Currently, the state of Louisiana incarcerates more people, per capita, than anywhere else in the world. This year, Black Panther party member, Albert Woodfox was nominated for a Pulitzer for his memoir, Solitary. Woodfox spent more than forty years in solitary confinement in Angola State Penitentiary. I have thought of him daily since the protests and uprisings in America began over the murder of George Floyd. How must it feel to see this same battle one spent forty plus years paying the highest of prices for fighting reignited so soon after one’s release? Louisiana is one such place in America, where Black people know the wages of dissent. For Black Americans, this age of mass surveillance Mishra points to, as encroaching also on the rights of US citizens, is hardly a twenty-first century development. Rather it is a state of being that has influenced and informed our perspective for centuries. This experience of confinement and surveillance that has dominated the lives many Black Americans, ironically, connects and opens possibilities for solidarity with many oppressed peoples, who find themselves the prisoners of their respective governments and/or national conditions. A recent interview with Arundhati Roy, speaks to the complication of anti-black racism and casteism within these possibilities, but also to a possible philosophical bridge that may exist between Dalits in India and Black people in America. An an incendiary possibility that, if fed, carries within it the ability to blow apart the very foundations of the fascist state.

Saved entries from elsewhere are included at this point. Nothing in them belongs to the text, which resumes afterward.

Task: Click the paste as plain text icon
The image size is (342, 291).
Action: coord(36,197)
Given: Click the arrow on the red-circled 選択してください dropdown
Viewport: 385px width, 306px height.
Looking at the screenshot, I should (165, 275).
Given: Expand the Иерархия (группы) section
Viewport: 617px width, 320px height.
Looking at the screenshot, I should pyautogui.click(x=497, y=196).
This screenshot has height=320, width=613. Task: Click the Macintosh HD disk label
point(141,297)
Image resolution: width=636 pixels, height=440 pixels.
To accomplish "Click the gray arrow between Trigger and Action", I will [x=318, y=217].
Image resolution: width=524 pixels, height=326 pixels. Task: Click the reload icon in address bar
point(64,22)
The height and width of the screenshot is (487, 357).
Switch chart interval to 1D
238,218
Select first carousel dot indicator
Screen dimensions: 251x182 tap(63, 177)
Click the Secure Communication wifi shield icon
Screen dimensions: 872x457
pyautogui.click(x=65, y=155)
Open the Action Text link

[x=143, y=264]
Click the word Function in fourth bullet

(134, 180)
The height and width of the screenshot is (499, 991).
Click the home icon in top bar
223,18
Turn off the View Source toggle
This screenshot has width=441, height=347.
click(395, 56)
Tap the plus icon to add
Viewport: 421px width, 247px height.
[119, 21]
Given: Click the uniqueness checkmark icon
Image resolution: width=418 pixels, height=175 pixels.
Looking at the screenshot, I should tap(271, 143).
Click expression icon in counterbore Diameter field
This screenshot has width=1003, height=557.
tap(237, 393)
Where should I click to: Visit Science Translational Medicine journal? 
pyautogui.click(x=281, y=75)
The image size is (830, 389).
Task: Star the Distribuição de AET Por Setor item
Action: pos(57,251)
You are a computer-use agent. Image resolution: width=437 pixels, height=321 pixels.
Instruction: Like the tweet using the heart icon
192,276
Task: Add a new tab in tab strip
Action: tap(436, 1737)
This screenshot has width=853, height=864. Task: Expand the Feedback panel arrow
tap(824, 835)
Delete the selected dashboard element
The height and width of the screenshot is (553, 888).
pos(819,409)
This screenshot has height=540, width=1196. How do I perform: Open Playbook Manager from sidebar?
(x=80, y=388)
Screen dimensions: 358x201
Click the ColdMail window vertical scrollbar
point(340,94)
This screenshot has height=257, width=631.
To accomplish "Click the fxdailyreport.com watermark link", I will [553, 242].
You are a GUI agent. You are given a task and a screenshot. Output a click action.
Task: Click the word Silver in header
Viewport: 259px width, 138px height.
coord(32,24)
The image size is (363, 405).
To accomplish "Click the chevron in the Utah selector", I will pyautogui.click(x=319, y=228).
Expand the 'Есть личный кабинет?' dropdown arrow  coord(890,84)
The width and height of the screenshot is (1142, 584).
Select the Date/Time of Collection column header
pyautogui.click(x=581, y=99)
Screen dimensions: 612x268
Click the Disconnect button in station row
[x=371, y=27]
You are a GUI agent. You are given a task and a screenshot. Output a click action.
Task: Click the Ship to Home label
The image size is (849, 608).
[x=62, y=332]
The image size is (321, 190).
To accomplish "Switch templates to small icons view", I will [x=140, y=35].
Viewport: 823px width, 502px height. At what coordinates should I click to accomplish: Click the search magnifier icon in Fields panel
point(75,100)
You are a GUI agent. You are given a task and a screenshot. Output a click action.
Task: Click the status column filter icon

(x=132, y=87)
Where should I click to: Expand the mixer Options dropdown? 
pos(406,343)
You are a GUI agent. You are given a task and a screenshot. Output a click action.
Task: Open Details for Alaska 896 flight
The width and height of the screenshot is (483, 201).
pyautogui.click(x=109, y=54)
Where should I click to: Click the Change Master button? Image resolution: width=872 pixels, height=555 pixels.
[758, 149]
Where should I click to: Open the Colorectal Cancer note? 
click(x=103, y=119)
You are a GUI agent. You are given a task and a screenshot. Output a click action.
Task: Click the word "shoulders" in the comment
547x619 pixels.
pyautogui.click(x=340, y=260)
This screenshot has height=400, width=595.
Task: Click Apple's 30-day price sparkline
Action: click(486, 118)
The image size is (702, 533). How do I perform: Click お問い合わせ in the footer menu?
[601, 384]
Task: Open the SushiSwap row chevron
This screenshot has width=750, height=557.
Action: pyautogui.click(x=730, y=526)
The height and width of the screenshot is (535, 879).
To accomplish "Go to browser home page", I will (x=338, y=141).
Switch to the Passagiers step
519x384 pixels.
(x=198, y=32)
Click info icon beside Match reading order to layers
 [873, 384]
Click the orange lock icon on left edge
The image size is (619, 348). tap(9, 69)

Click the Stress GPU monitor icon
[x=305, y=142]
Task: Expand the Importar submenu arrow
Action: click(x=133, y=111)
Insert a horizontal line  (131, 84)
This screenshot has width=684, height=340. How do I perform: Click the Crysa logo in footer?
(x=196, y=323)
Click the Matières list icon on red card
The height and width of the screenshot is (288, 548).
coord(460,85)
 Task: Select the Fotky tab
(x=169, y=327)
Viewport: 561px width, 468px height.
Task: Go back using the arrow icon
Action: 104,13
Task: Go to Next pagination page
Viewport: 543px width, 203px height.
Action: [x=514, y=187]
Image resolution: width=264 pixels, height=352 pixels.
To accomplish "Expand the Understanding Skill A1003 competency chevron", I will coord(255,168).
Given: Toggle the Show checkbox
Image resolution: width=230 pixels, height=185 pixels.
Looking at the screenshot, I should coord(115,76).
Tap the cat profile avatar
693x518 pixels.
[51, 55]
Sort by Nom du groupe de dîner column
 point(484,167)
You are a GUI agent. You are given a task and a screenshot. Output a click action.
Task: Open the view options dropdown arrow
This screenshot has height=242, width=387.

Black Americans are unable to work within the boundaries of nationalist assumptions of audience afforded to our white counterparts. Many of us are poor, underemployed, overworked, undercompensated, incarcerated, deported, isolated, struggle with childcare, live in neighborhoods where we are afraid, and are generally unable to access the fictional world where we might, but most often do not, exist. We are also brilliant, beautiful, and in constant creative flux. Black American artists continue to subvert nationalist expectations with a literature of aesthetics, orality and language that precedes the American project. Black writers are creating inside the paradox that is our existence in America. We understand well, the circumferential reach of our culture. And so, in that case, we are writing anyway. The battle is not just for the press, but as the ghosts of ancestors like Harriet Jacob remind us, but also for the archive.

While the industry continues to debate our validity many Black writers and artists are exploring notions of hybridity, doing away with genre, and accessing alternative media and forms of visibility for their work. Never before has there been opportunity, like the one that exists now to create a literature that is resistant to the conventions, constraints, and consequences of state allegiances. The creation of the kind of literature, the kind that can disembody the ideology of the militarist state will require people to stop waiting on more [ white ]American writers to come in to the know. It will require a disruption of current formulas and a return to the imagination. That force that Amiri Baraka called a “practical vector from the soul” and the source from which all problems can be solved.

It will require exchange and cooperation between those working in traditional capacities and those working very diligently outside of them. The day that Black writers in America are published at a rate that matches the amount of quality work being produced is a long way off. Old binaries must be demolished if Black writers are ever to free themselves from the bondage of American letters. From my vantage point in the American Deep South, the time is now for a declarative new thinking around writing and publishing.

A time for reconnecting with the legacy of those, who wrote while in bondage; sure that their audience was not contemporary. Those who created the songs that leapt oceans and preserved the rhythms that continue to move us through our lives. There is more excellence in our community than will ever be accommodated in white spaces. We must engage strategies that might look beyond borders to connect with artists and audiences. A movement toward giving all the words to the people of the world; moving them around in the ways that we know best. The ways we have grown expert. This is a movement toward freeing the work and the imagination, if we and the land are ever to be.